Driving records: Because they are commanding 4000 pounds of steel and rubber on your time. And what is “your time?” Ever send someone out to pick up lunch for the office? Run to the post office for the business? Swing by the Big Box office store for paper and staples? That’s your time. Regardless of who’s car they are driving, if an accident happens you may be the deep pocket. Especially if you could have known that their license was suspended.
Ann says, “Remember that the term “driving for work” is very broadly defined in most jurisdictions and not limited to driving positions. Just because someone can produce a physical license doesn’t mean that license is in good standing.”

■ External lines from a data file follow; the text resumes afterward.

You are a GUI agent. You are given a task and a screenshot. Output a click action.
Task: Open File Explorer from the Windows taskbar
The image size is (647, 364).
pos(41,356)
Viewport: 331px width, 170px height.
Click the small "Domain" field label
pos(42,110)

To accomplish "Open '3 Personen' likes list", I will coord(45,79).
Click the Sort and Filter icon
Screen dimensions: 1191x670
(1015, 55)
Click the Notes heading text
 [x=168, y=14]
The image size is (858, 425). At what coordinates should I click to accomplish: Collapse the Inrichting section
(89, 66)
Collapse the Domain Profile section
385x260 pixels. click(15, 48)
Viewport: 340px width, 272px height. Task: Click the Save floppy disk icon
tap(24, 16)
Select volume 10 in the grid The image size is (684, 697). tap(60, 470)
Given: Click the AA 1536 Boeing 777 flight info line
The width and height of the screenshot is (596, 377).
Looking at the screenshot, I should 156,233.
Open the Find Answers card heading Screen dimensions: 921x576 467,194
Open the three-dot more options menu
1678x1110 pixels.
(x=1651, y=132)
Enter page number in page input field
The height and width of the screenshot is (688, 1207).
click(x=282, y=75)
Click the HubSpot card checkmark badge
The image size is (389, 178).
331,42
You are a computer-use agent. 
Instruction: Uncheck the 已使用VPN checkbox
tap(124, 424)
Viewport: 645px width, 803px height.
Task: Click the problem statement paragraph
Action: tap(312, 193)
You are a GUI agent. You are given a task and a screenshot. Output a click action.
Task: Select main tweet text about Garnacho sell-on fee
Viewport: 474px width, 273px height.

On the 8th day of Background Checks my screener gave to me: Licensure verifications.
Different from driver’s licenses, we mean verifying that the attorney you are hiring has passed the bar and is in good standing to practice, that the nurse you are hiring is licensed, CPA’s, engineers, etc.
Ann says, “It is the responsibility of the employer to know that their employees have the proper licenses to conduct the work for which you have hired them. Like education verifications, don’t count on the paper license the applicant waves under your nose. Go to the state registries and verify that their license is in good standing.”
On the 9th day of Background Checks my screener gave to me: Pre-Adverse and Adverse Action Notices.
Many states have their own rules and regulations about how these notices need to be handled. Be sure you understand the federal and state requirements in your jurisdiction, check with your background screening firm and your attorneys.
Ann says, “Trust me, you really want these. They are not the chocolate in your Christmas stocking, maybe more like the toothpaste Santa brought. It is very important to get this right.”
On the 10th day of Background Checks my screener gave to me: Diploma Mills.
Okay, your screener didn’t give you diploma mills, but critical information about them. They are highly profitable: $200 Million annually. 500 estimated PhD’s awarded every year. 400 diploma mills, 300 websites run by diploma mills and 98 fake accreditation agencies operating in the U.S. today. Just because a school is accredited, doesn’t mean that the accrediting body is accredited.
Ann says, “I had an applicant one time that claimed a degree from an online university. We determined that: Yes, he had the master’s degree. The university was not accredited. The university also gave a master’s degree to a cat. This stuff really does happen.”
On the 11th day of Background Checks my screener gave to me: Ban the Box.
Also known as the Fair Chance Initiative and other names, Ban the Box requires employers to consider a job candidate’s qualifications first—without the stigma a conviction or arrest record. So the “box” asking about criminal convictions or arrest records is banned on employment applications in (at last count) 31 states and over 150 cities and counties.
Ann says, “For information on specific jurisdictions, check with your background screening professional or visit www.NELP.org (national Employment Labor Project).”
On the 12th day of Background Checks my screener gave to me: A Barrier to Juries and Headlines.
In the end, much of what we do is to protect our customers from juries and headlines. The likelihood of getting sued—much less successfully sued—by someone with a criminal past is minute, but jury awards are huge if it is determined that you could have know something but didn’t.
Ann says, “Be diligent. Run the criminal searches—don’t rely on the $12.95 nationwide supersearch instant check. You can’t defend yourself in court if that’s your best move. Verify the employment, check the licenses. Call the references or have your background screener do it. We are trained professionals who do this ALL DAY LONG. You don’t have to be perfect, just show that a diligent effort was made.”